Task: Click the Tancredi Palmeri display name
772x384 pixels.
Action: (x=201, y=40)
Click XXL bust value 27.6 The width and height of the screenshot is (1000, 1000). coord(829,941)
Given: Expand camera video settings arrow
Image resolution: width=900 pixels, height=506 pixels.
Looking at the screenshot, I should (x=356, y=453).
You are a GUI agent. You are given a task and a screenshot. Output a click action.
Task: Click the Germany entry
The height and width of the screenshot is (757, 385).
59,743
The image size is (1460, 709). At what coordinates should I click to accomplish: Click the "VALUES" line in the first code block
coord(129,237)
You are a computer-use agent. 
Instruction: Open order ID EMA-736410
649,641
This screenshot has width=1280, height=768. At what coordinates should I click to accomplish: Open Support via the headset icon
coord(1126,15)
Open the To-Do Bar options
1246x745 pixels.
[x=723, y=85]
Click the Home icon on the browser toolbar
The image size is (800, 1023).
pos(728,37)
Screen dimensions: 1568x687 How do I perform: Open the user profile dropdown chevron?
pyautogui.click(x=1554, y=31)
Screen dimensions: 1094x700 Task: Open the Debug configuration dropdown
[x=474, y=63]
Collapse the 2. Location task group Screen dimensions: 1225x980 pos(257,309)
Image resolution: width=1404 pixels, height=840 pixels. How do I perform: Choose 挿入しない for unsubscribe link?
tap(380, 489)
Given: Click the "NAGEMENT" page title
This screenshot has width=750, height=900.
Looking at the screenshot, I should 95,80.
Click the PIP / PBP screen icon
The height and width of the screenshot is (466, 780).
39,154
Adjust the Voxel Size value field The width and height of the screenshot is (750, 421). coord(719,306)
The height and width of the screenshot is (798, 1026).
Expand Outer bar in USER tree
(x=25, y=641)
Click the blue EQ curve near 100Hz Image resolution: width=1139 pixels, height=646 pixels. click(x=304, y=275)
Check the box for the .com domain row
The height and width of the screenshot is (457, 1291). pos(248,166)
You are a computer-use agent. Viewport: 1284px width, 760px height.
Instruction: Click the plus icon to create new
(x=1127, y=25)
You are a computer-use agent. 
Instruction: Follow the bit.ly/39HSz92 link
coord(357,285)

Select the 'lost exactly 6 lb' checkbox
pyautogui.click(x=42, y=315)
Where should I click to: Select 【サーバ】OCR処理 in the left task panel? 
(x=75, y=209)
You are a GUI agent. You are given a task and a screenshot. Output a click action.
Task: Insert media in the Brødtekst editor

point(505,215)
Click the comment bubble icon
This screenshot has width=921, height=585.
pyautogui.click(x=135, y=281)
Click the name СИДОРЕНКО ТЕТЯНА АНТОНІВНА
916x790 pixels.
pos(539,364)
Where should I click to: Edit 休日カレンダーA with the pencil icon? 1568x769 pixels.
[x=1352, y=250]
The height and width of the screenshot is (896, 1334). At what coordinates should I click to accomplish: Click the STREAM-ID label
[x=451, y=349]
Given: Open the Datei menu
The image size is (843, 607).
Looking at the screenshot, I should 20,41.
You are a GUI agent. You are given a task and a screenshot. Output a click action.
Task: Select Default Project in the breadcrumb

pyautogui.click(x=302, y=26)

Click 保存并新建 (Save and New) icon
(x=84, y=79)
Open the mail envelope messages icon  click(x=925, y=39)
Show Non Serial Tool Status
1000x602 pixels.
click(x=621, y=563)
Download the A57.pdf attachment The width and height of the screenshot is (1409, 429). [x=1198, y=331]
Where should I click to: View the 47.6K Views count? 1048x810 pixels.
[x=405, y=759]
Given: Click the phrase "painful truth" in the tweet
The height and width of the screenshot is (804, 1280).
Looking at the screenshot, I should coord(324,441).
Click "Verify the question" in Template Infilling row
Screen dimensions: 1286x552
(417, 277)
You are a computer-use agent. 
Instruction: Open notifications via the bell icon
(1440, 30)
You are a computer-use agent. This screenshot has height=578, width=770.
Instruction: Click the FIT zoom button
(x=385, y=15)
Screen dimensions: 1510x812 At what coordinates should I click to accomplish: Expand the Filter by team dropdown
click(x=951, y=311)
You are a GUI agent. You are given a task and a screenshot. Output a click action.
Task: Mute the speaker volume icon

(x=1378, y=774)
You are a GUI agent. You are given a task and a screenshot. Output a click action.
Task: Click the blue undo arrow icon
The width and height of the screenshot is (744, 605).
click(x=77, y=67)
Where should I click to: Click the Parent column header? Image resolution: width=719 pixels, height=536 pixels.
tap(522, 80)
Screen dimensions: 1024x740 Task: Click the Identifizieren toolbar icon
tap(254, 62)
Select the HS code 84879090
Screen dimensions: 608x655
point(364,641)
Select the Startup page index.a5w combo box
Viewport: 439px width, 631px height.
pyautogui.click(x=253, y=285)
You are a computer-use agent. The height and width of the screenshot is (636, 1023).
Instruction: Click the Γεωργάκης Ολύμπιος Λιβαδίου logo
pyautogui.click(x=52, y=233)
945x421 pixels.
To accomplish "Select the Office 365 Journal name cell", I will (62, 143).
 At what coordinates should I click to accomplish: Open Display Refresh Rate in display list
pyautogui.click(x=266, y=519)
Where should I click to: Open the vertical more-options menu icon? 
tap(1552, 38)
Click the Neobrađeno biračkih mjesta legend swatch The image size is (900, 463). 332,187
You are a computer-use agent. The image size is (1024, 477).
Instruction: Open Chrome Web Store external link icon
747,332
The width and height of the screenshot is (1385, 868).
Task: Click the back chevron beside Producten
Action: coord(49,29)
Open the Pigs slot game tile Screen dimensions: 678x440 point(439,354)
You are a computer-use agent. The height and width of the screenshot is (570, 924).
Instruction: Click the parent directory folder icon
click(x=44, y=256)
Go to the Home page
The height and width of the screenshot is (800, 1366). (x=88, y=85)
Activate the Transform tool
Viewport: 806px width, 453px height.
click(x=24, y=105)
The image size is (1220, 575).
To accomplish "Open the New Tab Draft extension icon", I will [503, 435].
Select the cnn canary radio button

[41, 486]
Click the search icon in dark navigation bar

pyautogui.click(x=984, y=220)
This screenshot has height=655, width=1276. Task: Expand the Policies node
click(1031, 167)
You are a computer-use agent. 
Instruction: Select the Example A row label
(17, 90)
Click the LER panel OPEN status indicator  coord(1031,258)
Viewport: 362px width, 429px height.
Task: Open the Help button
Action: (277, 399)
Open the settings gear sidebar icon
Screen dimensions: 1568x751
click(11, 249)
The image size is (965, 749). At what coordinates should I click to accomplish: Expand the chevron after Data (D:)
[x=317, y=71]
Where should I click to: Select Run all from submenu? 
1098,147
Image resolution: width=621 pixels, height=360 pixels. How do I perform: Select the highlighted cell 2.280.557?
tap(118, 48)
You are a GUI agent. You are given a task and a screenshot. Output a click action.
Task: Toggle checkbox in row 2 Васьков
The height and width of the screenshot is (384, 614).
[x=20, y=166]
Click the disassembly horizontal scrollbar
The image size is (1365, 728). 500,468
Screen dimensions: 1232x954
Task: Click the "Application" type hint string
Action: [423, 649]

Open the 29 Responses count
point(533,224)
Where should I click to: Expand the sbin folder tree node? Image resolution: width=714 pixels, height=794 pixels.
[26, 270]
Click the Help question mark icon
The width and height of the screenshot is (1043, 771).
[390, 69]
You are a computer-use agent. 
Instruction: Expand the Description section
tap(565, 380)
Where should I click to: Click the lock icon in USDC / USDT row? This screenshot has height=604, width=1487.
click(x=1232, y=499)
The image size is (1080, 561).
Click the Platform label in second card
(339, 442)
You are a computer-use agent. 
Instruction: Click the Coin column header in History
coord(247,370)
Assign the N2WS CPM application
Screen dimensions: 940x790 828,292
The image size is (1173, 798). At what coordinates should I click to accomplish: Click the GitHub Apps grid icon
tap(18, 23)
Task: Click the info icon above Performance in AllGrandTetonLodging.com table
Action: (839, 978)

***

• _Work to be completed_
Reproduce word for word the material above, starting with the line that has "The height and width of the screenshot is (896, 1334)." and stopping after the line that has "Task: Click the blue undo arrow icon".

• _Result for this exercise_
The height and width of the screenshot is (896, 1334). At what coordinates should I click to accomplish: Click the STREAM-ID label
[x=451, y=349]
Given: Open the Datei menu
The image size is (843, 607).
Looking at the screenshot, I should 20,41.
You are a GUI agent. You are given a task and a screenshot. Output a click action.
Task: Select Default Project in the breadcrumb

pyautogui.click(x=302, y=26)

Click 保存并新建 (Save and New) icon
(x=84, y=79)
Open the mail envelope messages icon  click(x=925, y=39)
Show Non Serial Tool Status
1000x602 pixels.
click(x=621, y=563)
Download the A57.pdf attachment The width and height of the screenshot is (1409, 429). [x=1198, y=331]
Where should I click to: View the 47.6K Views count? 1048x810 pixels.
[x=405, y=759]
Given: Click the phrase "painful truth" in the tweet
The height and width of the screenshot is (804, 1280).
Looking at the screenshot, I should coord(324,441).
Click "Verify the question" in Template Infilling row
Screen dimensions: 1286x552
(417, 277)
You are a computer-use agent. 
Instruction: Open notifications via the bell icon
(1440, 30)
You are a computer-use agent. This screenshot has height=578, width=770.
Instruction: Click the FIT zoom button
(x=385, y=15)
Screen dimensions: 1510x812 At what coordinates should I click to accomplish: Expand the Filter by team dropdown
click(x=951, y=311)
You are a GUI agent. You are given a task and a screenshot. Output a click action.
Task: Mute the speaker volume icon

(x=1378, y=774)
You are a GUI agent. You are given a task and a screenshot. Output a click action.
Task: Click the blue undo arrow icon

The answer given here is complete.